◆ AIM OF THE TASK ◆
Can you copy every one of the records below, line for line, without changing a single character?

◆ SUPPLIED ENTRIES ◆
○ ○ ○ ○ ○ ○ ○

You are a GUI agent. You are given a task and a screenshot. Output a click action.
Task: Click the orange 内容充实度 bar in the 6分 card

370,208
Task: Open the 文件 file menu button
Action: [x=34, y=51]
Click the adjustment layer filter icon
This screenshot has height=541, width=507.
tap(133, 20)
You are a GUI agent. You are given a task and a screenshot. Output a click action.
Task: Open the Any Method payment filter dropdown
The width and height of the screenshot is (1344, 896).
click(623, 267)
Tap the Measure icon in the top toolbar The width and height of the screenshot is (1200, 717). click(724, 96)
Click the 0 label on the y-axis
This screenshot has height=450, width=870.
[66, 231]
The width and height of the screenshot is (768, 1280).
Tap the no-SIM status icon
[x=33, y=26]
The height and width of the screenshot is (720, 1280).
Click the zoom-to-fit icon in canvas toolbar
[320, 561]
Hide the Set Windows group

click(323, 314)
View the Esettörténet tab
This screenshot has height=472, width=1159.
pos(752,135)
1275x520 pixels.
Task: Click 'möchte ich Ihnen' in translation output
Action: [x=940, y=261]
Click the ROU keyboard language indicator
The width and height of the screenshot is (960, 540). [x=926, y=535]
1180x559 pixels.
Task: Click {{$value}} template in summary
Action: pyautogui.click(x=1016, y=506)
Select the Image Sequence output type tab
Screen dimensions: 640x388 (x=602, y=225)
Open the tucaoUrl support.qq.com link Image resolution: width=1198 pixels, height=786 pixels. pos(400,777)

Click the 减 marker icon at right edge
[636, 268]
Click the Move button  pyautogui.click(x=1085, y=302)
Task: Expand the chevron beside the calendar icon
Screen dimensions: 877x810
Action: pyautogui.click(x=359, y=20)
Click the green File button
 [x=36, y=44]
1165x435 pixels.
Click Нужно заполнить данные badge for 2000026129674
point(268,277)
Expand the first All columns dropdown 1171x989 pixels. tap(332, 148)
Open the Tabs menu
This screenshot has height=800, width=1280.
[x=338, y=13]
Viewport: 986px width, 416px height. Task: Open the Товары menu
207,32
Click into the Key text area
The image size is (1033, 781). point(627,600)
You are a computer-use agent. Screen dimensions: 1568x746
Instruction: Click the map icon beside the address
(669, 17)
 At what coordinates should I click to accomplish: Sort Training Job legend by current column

○ ○ ○ ○ ○ ○ ○

◆ EXERCISE ANSWER ◆
You are a GUI agent. You are given a task and a screenshot. Output a click action.
Task: Click the orange 内容充实度 bar in the 6分 card

370,208
Task: Open the 文件 file menu button
Action: [x=34, y=51]
Click the adjustment layer filter icon
This screenshot has height=541, width=507.
tap(133, 20)
You are a GUI agent. You are given a task and a screenshot. Output a click action.
Task: Open the Any Method payment filter dropdown
The width and height of the screenshot is (1344, 896).
click(623, 267)
Tap the Measure icon in the top toolbar The width and height of the screenshot is (1200, 717). click(724, 96)
Click the 0 label on the y-axis
This screenshot has height=450, width=870.
[66, 231]
The width and height of the screenshot is (768, 1280).
Tap the no-SIM status icon
[x=33, y=26]
The height and width of the screenshot is (720, 1280).
Click the zoom-to-fit icon in canvas toolbar
[320, 561]
Hide the Set Windows group

click(323, 314)
View the Esettörténet tab
This screenshot has height=472, width=1159.
pos(752,135)
1275x520 pixels.
Task: Click 'möchte ich Ihnen' in translation output
Action: [x=940, y=261]
Click the ROU keyboard language indicator
The width and height of the screenshot is (960, 540). [x=926, y=535]
1180x559 pixels.
Task: Click {{$value}} template in summary
Action: pyautogui.click(x=1016, y=506)
Select the Image Sequence output type tab
Screen dimensions: 640x388 (x=602, y=225)
Open the tucaoUrl support.qq.com link Image resolution: width=1198 pixels, height=786 pixels. pos(400,777)

Click the 减 marker icon at right edge
[636, 268]
Click the Move button  pyautogui.click(x=1085, y=302)
Task: Expand the chevron beside the calendar icon
Screen dimensions: 877x810
Action: pyautogui.click(x=359, y=20)
Click the green File button
 [x=36, y=44]
1165x435 pixels.
Click Нужно заполнить данные badge for 2000026129674
point(268,277)
Expand the first All columns dropdown 1171x989 pixels. tap(332, 148)
Open the Tabs menu
This screenshot has height=800, width=1280.
[x=338, y=13]
Viewport: 986px width, 416px height. Task: Open the Товары menu
207,32
Click into the Key text area
The image size is (1033, 781). point(627,600)
You are a computer-use agent. Screen dimensions: 1568x746
Instruction: Click the map icon beside the address
(669, 17)
 At what coordinates should I click to accomplish: Sort Training Job legend by current column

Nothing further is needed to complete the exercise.